WALKING THE BUICK GALLERY AND RESEARCH CENTER
As we walked in, I was taken with the look of the place. While it was old, and I like old, it was also clean and modern, well-lit yet dark enough to be dramatic, with enough open space to move around and really enjoy the cars. And for a shutter-bug like me, the more angles you can get on a car, the better. Along the outer walls, starting in front, it starts with horse-drawn buggies and carriages, then advances to horseless carriages, and then to early cars, and beyond. The horseless carriage with the red upholstery, below, is actually a very early Pontiac. An early prototype for the first Trans Am, perhaps. (Kidding, of course.)
CARS, CARS & MORE CARS…
The photo above gives a good idea of how they progressed through the early history of the automobile, working their way from left-to-right, with a ’63 Split Window Vette in the middle of it all.
ABOVE: This lovely white Buick is a 1910 Model 16. Check out the tires on it.
BELOW: This is a closeup of the tires, above. Check out the tread pattern. It spells out “NO SKID” again & again, in both directions. Clever, huh? Wonder how well they worked? So well that you never see them anymore.
ABOVE: This 4,700-pound beast is a 1958 Buick Roadmaster 75. That front bumper & grille looks like it weighs 300 pounds itself.
BELOW: This 1987 Buick GNX is one of only 547 built that year, truly a limited-edition, with power & handling upgrades which allowed it to go 0-60 mph in just 4.7 seconds.
100 MILLIONTH GM CAR
GM has always made a big deal over production milestones like this, often throwing a party, or a parade. But they never seemed to choose very spectacular cars to receive this great honor. The 50 Millionth GM car was a 1955 Chevy 210-series 2-door hardtop, not even a Bel Air. The 75 Millionth was a ’64 Pontiac Bonneville convertible (why not a Grand Prix, or better yet the first-year ’64 GTO? Above and below are pictured GM’s 100 Millionth car, a lowly 1967 Chevy Caprice with a formal roof. Why not a Corvette?
The Buick Gallery and Research Center was where many of Buick’s famous concept cars were conceived and in some cases developed, including what is commonly considered the world’s first concept car, the 1938 Buick Y-job. Above and below is the ungainly 1956 Buick Centurion, which shows strong fighter plane influences, typical of these “Jet Age” cars. Notice the clear cockpit bubble. The rear end looks like the tail of a jet, with its rear stabilizers and afterburners.
ABOVE & BELOW: This sinister-looking beauty almost has a Batmobile look to it.
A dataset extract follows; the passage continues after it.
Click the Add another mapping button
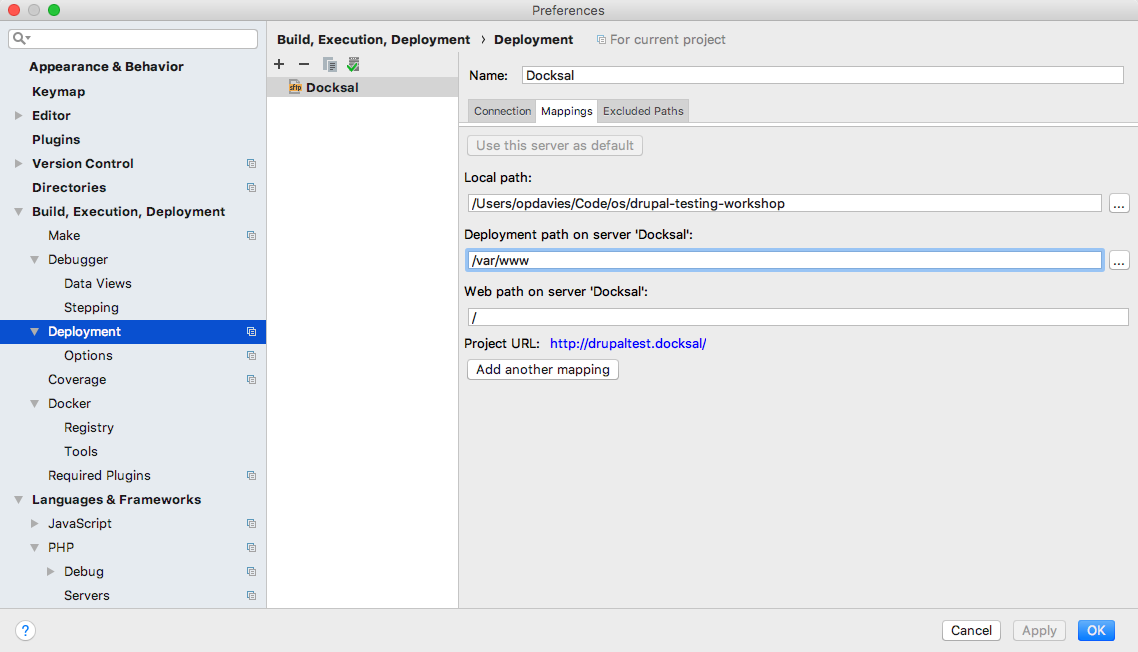The width and height of the screenshot is (1138, 652). tap(543, 369)
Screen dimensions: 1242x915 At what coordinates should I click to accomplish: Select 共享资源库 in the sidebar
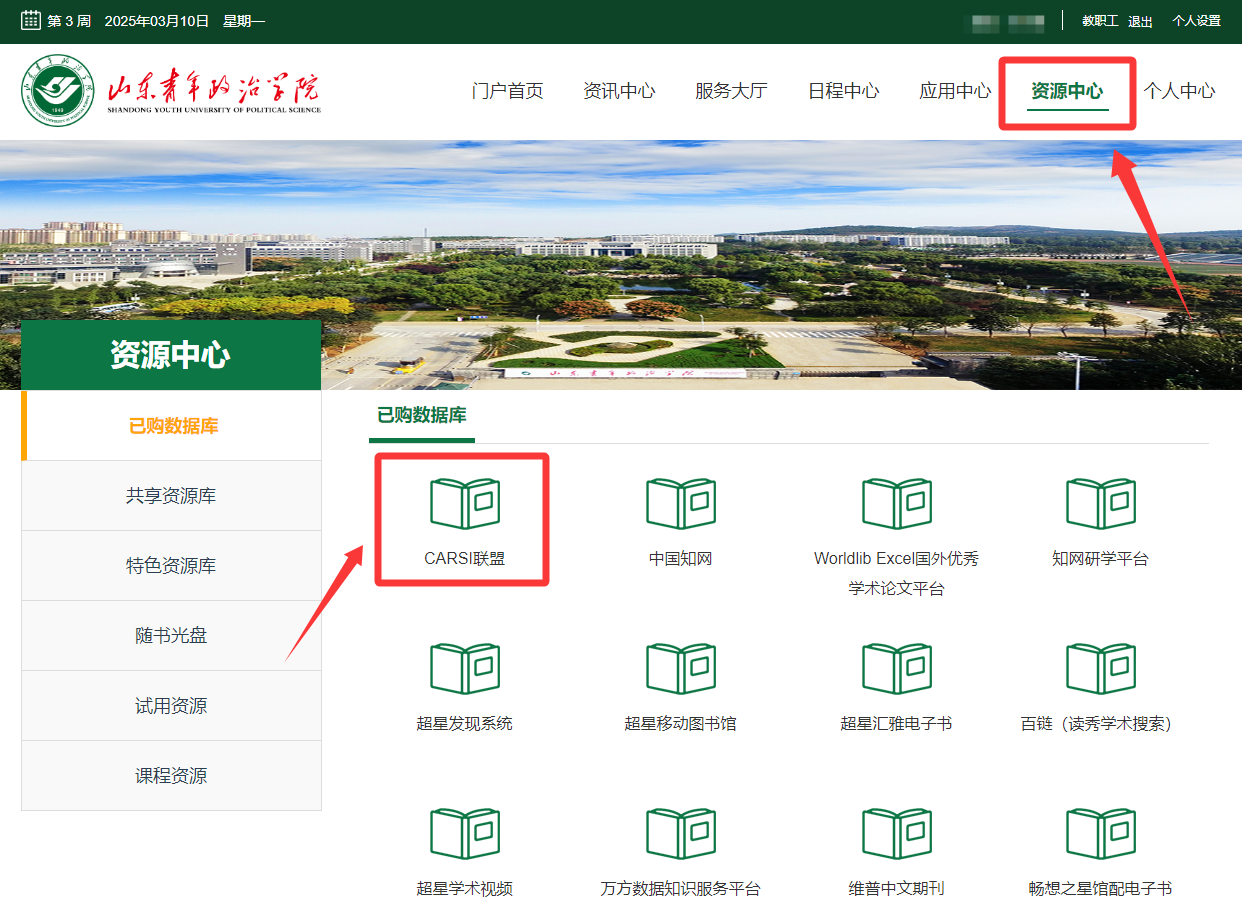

It’s actually a 1967 Pontiac Phantom concept car. Not very practical with its mail slot side windows, but it surely must have been a show-stopper at the time.
ABOVE: The 1951 Buick XP300 also had strong Jet Age styling cues, and made no apologies for it.
BELOW: There is a small workshop within the Buick Gallery and Research Center, certainly not big enough to actually restore cars, more likely used for simple repairs, maintenance and detailing.